剧本被拿走。

    沈辞相当礼貌的坐起来,一点都不乱看。

    魏卿看了眼沈辞歪掉的领口,那儿露出了一些锁骨的曲线,移开视线:“看电影吗?郭奇安的片子,对你演戏应当有帮助。”

    沈辞:“现在?好啊。”

    每个导演都有各自的拍戏风格,沈辞也准备进组前看几部郭奇安的电影。

    没想到魏卿和他想一块儿去了。

    家里就有影音室。

    魏卿叫沈辞前已经调好了片子,一部叫好又叫座的爱情片。

    沈辞看的很投入。

    魏卿并不怎么投入,他的目的并不单纯。

    就像这部电影。

    让沈辞了解导演是真的,但还有他一些私人的需求。

    沈辞不知道魏卿想什么。

    前世他合作过的知名导演不知多少,对电影也很有鉴赏能力,郭齐安这样的可以算导演里的第一梯队,拍的不错。

    看完不至于意犹未尽,但还算满意。

    片尾曲响起。

    由于影音室声效很好,说话声会被掩盖,魏卿靠近了沈辞一些。

    光线变换,映在他按在扶手上的手指上。

    那不是惯常比较松弛的状态。

    他问还看着屏幕的沈辞:“感觉怎么样?”

    沈辞也靠近了他一些,声音刻意大一些:“挺好的。”

    光影在他脸上略过,眼中流光溢彩,皮肤白的像冷玉,因为侧头的缘故脖颈线条充满诱惑力。

    魏卿:“以后还谈恋爱吗?”

    电影就是爱情片,问这个问题一点都不突兀。

    至少沈辞没感觉到什么特别的。

    兄弟之间聊这些很正常。

    而沈辞心中早有答案,轻松又自在的说心里话:“谈啊,以后通通走肾不走心!”

    这话就有点带颜色了。

    说着下巴颌一抬,很风流恣意的模样。

    知道魏卿挺关心他呢,沈辞多说了一句:“只谈情不说爱,怎么高兴怎么来!”

    还问魏卿:“你呢?”

    他眼睫毛很长,微微有点翘,澄澈又亲昵,毫不设防。

    魏卿被看的心头一突,但他永远有四平八稳的面具,稳稳当当的道:“没想过。
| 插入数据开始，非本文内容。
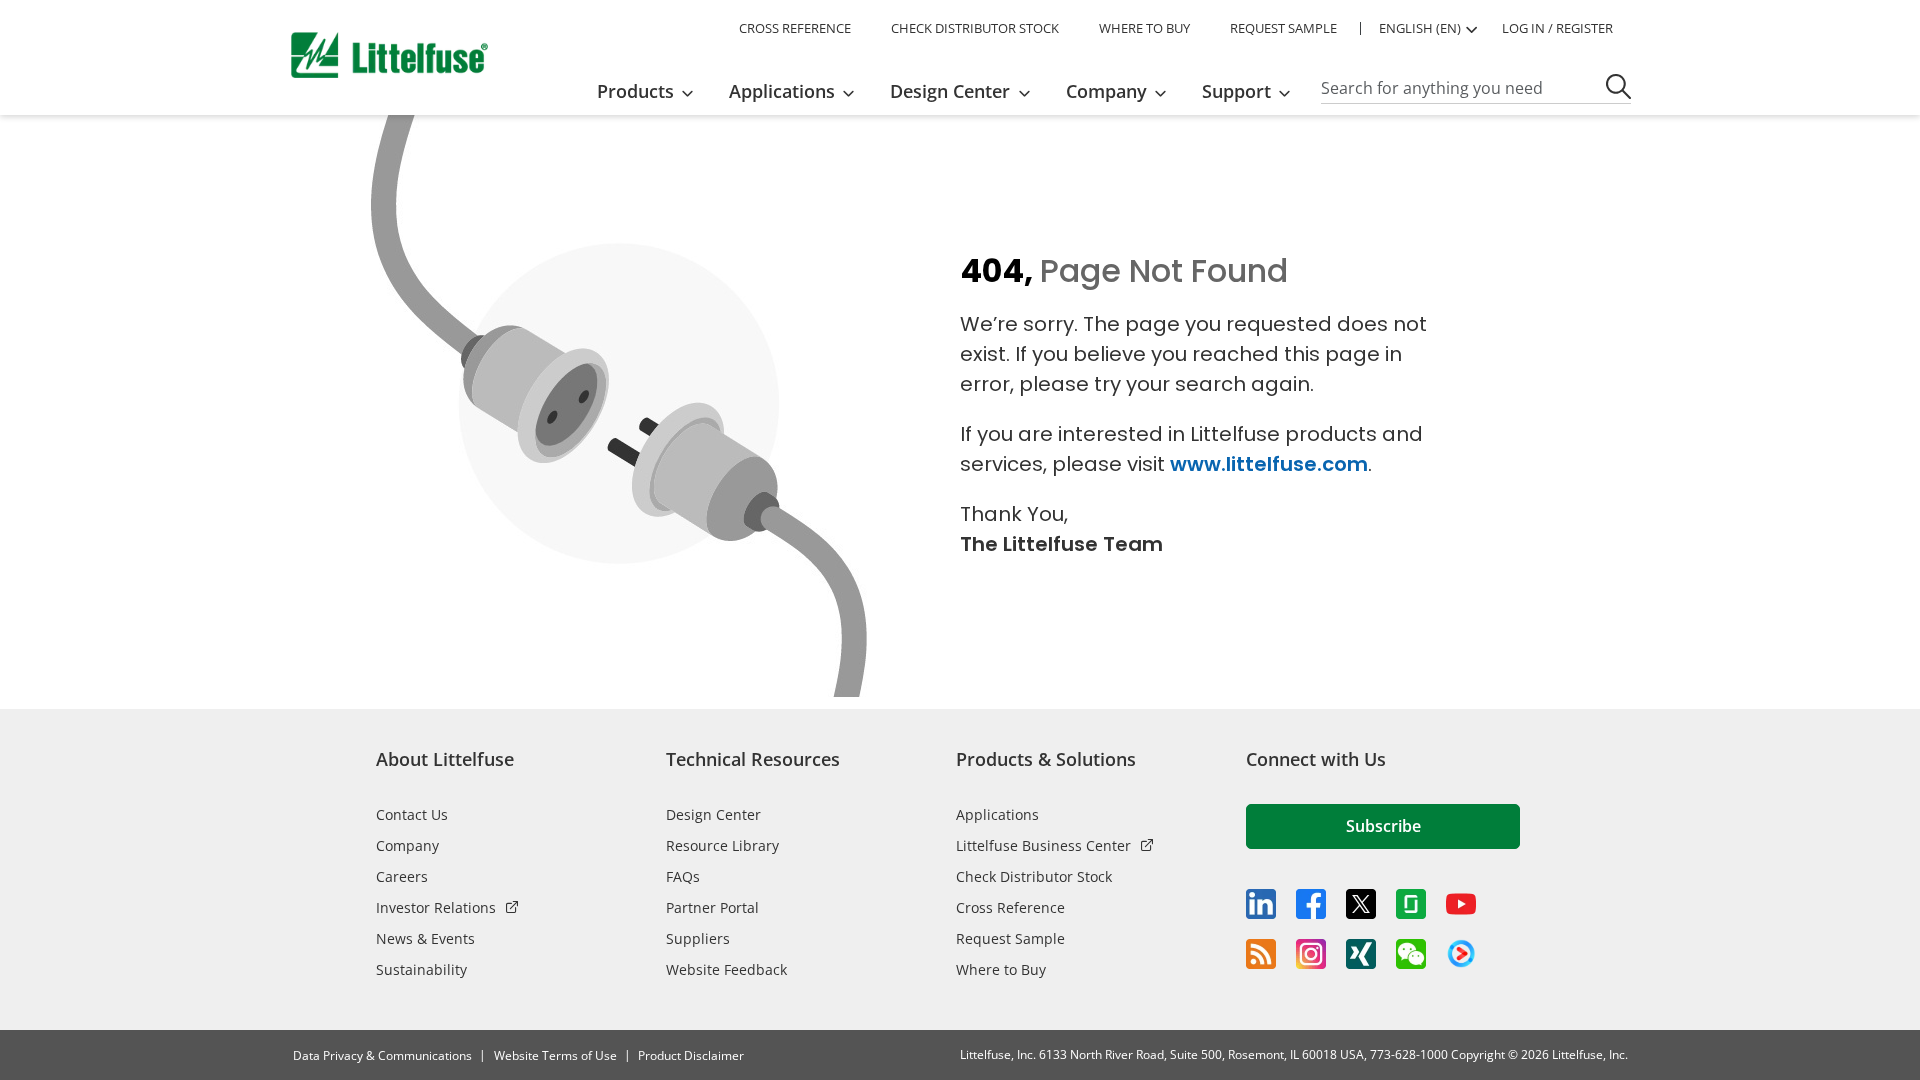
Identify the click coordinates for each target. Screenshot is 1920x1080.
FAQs (683, 876)
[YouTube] (1461, 904)
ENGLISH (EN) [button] (1420, 28)
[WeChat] (1411, 954)
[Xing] (1361, 954)
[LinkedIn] (1261, 904)
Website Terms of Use (555, 1055)
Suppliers (698, 938)
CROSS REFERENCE (795, 28)
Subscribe (1383, 826)
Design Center (713, 814)
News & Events (425, 938)
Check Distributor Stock (1034, 876)
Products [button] (635, 91)
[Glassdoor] (1411, 904)
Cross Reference (1010, 907)
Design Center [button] (950, 91)
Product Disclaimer (691, 1055)
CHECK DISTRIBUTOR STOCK (975, 28)
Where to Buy (1001, 969)
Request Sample (1010, 938)
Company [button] (1106, 91)
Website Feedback (726, 969)
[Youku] (1461, 954)
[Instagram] (1311, 954)
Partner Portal (712, 907)
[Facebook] (1311, 904)
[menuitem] (651, 91)
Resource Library (722, 845)
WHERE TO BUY (1144, 28)
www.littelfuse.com (1269, 464)
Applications (997, 814)
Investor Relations (436, 907)
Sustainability (421, 969)
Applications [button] (782, 91)
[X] (1361, 904)
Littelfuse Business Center (1043, 845)
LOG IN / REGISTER (1557, 28)
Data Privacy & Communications (382, 1055)
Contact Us (412, 814)
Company (407, 845)
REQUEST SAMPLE (1283, 28)
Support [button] (1236, 91)
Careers (402, 876)
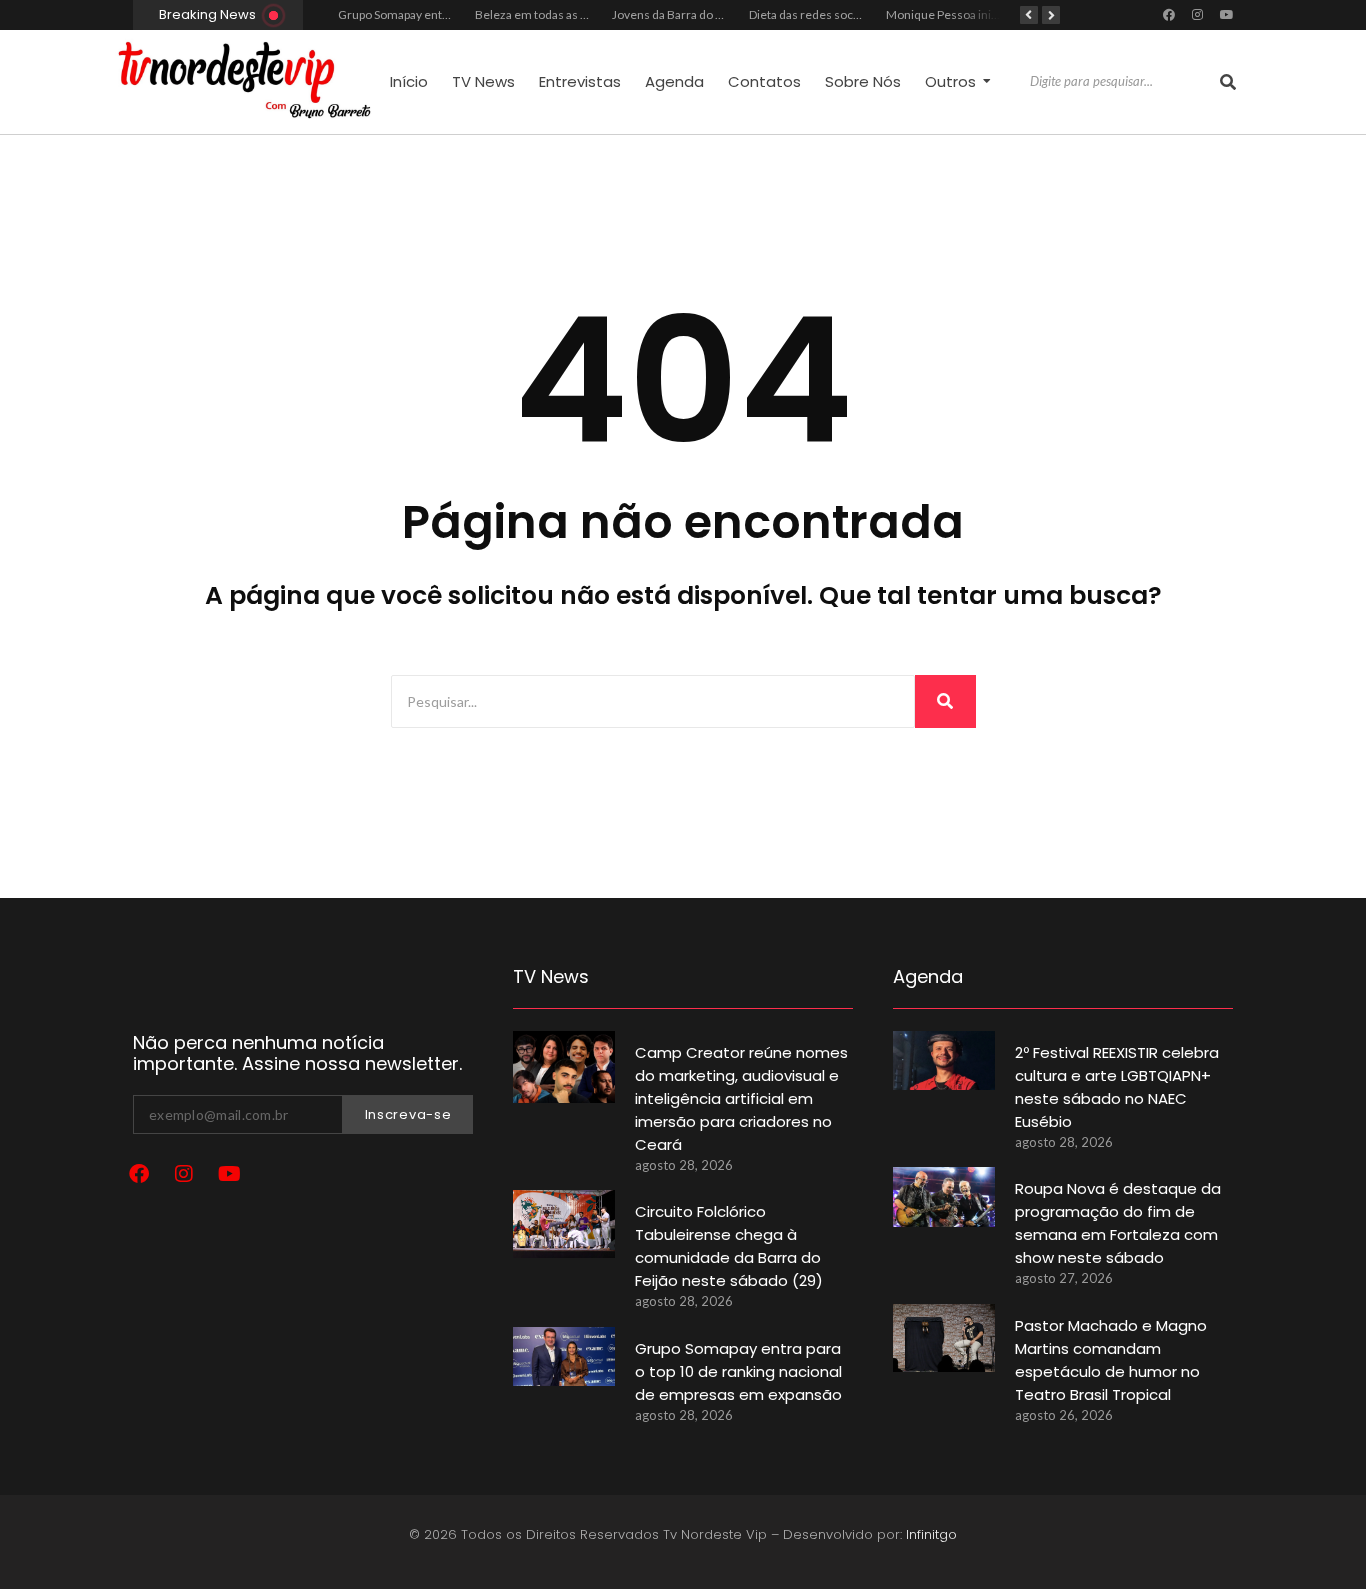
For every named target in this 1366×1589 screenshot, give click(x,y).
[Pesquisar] (1228, 82)
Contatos (764, 81)
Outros (950, 81)
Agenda (674, 81)
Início (409, 81)
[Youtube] (1227, 15)
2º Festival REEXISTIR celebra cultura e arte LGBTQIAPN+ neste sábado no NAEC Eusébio (1117, 1087)
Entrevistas (580, 81)
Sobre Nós (863, 81)
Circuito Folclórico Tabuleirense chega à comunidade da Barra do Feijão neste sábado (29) (729, 1246)
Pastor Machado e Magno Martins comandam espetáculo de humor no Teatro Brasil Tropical (1111, 1360)
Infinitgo (931, 1534)
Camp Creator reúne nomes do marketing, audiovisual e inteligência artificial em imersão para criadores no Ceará (741, 1098)
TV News (483, 81)
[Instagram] (1198, 15)
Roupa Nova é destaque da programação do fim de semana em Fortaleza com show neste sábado (1118, 1223)
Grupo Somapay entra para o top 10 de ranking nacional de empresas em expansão (738, 1371)
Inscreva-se (408, 1114)
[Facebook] (1169, 15)
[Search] (945, 701)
”

    沈辞只当他是不好意思,凑近了审视,直白的评价:“敷衍!”

    太近了。

    魏卿呼吸几乎骤停。

    沈辞浑然不觉,只是玩笑的盯了一下,又退开了。

    说不清是遗憾还是紧张。

    魏卿跟在沈辞后面出了影音室,脑海里还盘旋着沈辞的两句回答。

    没太听懂。

    虽然他失忆后努力的接轨世界,但偏好使然,关注的也大多是国家新闻和经济、社会类的东西,恢复记忆后就更不用说。

    但就算没完全听懂,也感觉到不对。

    这个深夜,

    身价保守估计两千五百亿的邵氏掌控者,在浏览器搜索栏输入一行字:“走肾是什么意思?”

    词条瞬间解析。

    一秒不到,搜索者陷入呆滞。

    继续搜索:“只谈情不说爱什么意思?”

    发达的网络让邵元卿或者说是魏卿,充分了解了沈辞那两句话的意思。

    粗暴、轻佻、放纵,还有自我放逐

    沈辞在放纵自己。

    原来他竟然伤的这么深。

    魏卿丢开手机,他以为沈辞已经放下了,毕竟看上去一切正常。

    这就是蒋天晟自傲的底气吗?

    怒意充斥胸腔。

    魏卿不算绅士的人,习惯运用资源和人心达到目的,商场上无往不利所向睥睨,人人畏他又敬他。

    看不顺眼的,轻轻拂去。

    但这一刻,好像唯有暴戾才能宣泄和保护一些东西。

    魏卿想做些什么。

    只需要一两个电话,这段时间蒋氏尤其是蒋天晟的工作就会受到空前的阻力。

    但他最终忍住了。

    如果蒋氏在生日宴不久就遭遇打压,一定以为是沈氏从中作梗,两家更会搅合不轻,更甚者蒋天晟会无底线的求和。

    再等一等。

    有些人并没有分辨好坏的能力,得到珍宝只以为自己了不得,却不知只是运气好。

    终有一天他会明白,那是他运气最好的时候。

    那时候,惩罚才刚刚开始。

    魏卿筹谋良多,但心头一口气却始终下不去。

    他下床。

    到门口又返回,去洗手间照了照镜子。

    以前不觉得样貌多重要,现在倒庆幸能胜过蒋天晟,还有许多人。

    魏卿知道,沈辞是个君子。

    那样欣赏他的外表,每次都自以为偷偷摸摸的看,却什么都没做过。

    但他不是君子。

    沈辞房间的灯还亮着,房门关了。

    魏卿敲门。

    沈辞换了睡衣,正准备睡觉,打开门后仰头看魏卿:“怎么了?”

    魏卿眉心微攒:“头疼。”

    沈辞:“我穿衣服,送你去医院。”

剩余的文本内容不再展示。